For a decade I’d wanted to write this novel. I worked on it for several years, attempting to design a voice and structure, until suddenly I wrote it in 14 months. The first two lines of the book were the first two I composed: “Neanderthals were prone to depression, he said. He said they were prone to addiction, too, and especially smoking.” They are declarations by my character Bruno Lacombe, an elder addressing a group of young militants who have formed a commune in a remote corner of south-western France. Bruno, a veteran of the long 20th century, has abandoned not just militancy but life as we know it. He lives in a cave, convinced he has located a world where all chronologies merge on to a single plane of existence.

Bruno’s ideas are being transposed for the reader by my novel’s first-person narrator, alias “Sadie”, an undercover operative and agent of destruction who intends to instigate a police raid of the commune. More about her in a moment, but back to those first two lines: while I didn’t plant an image of Neanderthals smoking cigarettes merely as a clue, my reader can assume that Neanderthals did not smoke cigarettes, and that the novel is a parallel world featuring hallucinatory glints. I heard Bruno’s voice as priestly, tender, a little lunatic. I heard Sadie’s as amoral and blunt. (Perhaps rereading Nabokov’s Pale Fire encouraged a permissive instability: Sadie and Bruno, my Kinbote and Shade.)

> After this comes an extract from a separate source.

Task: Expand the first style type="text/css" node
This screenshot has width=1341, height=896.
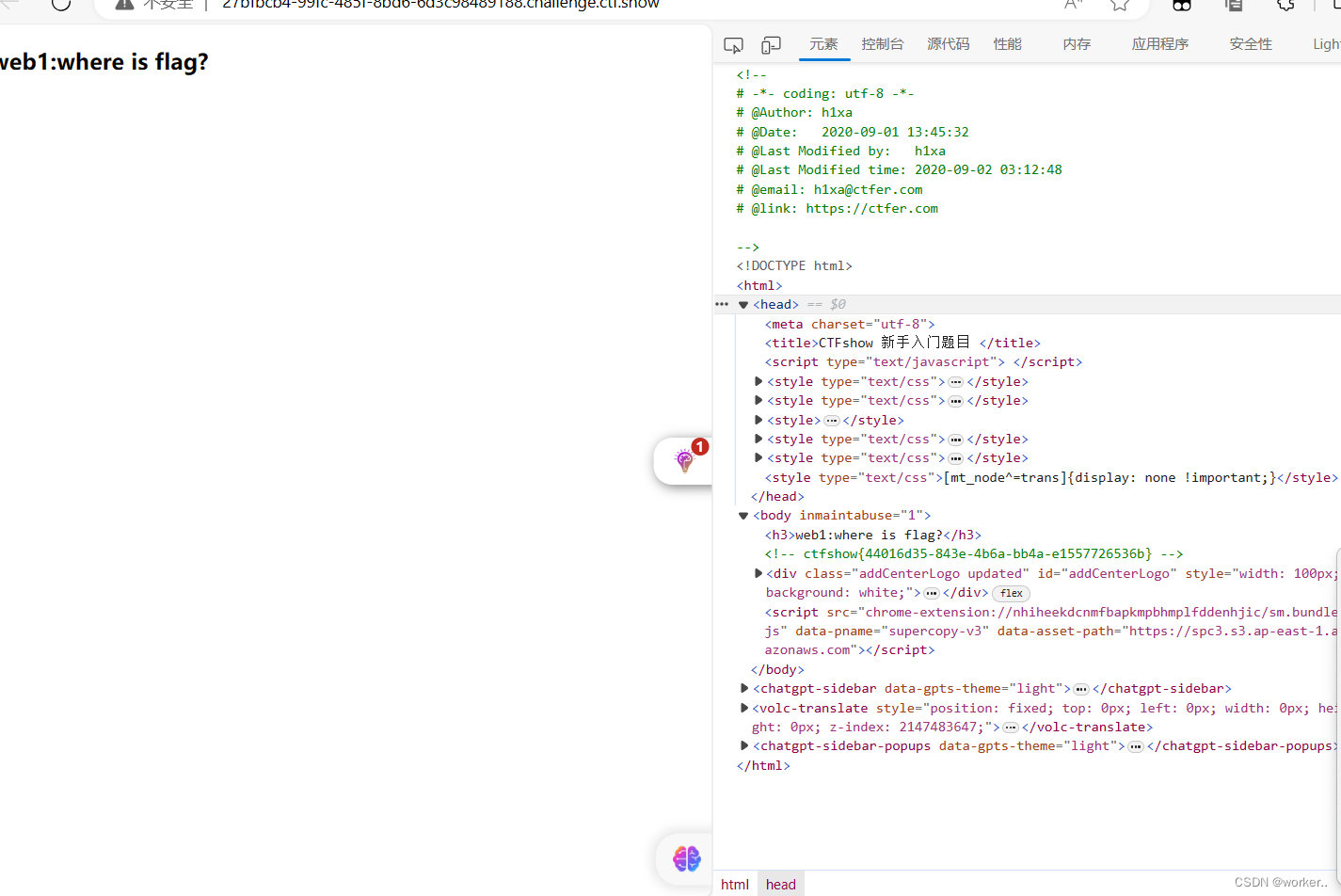Action: click(758, 381)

". . . my reader can assume that Neanderthals did not smoke cigarettes, and that the novel is a parallel world featuring hallucinatory glints."

Sadie is a heavy drinker who prides herself on perfection, and leaves messes in her wake. Bruno, meanwhile, is a melancholic dreamer who revises, counter-historicises, makes myths – concerning peasant uprisings and repressions, the past and future of farming, of rural life. All myth functions as intentionally fictive: we know that myths aren’t real, but their fictionality serves to resolve some real social and historical dilemma or contradiction or failure. Whether Bruno can heal himself is only one question. Whether he can fix Sadie, merely another. His concerns, and my own, go beyond the confines of individuals, to some tear in our existence that we don’t know how to suture, and have instead opted to repress. To have, in Bruno, a character willing to face this tear, but lovingly, was a form of profound personal repair.

The novel takes place over six weeks’ time, but the real trajectory is not chronological. It is earth-to-sky. Through Bruno, I felt I was tunnelling down into the sedimented secrets of human existence, digging a hole to the centre of the Earth. When I got there, I was able to see the cosmos as if from a chambered but roofless place, an unreachable wonder framed in a human context, like a “Skyspace” by the artist James Turrell. The feeling was transcendent. I’m still living off its psychedelic updraft.


Rachel Kushner

Rachel Kushner is the author of The Hard Crowd, her acclaimed essay collection, and the internationally bestselling novels The Mars Room, The Flamethrowers, and Telex from Cuba, as well as a book of short stories, The Strange Case of Rachel K. She has won the Prix Medicis and been shortlisted for the Booker Prize, the National Book Critics Circle Award, the Folio Prize, and was twice a finalist for the National Book Award in Fiction. She is a Guggenheim Foundation Fellow and the recipient of the Harold D. Vursell Memorial Award from the American Academy of Arts and Letters. Her books are translated into twenty-seven languages.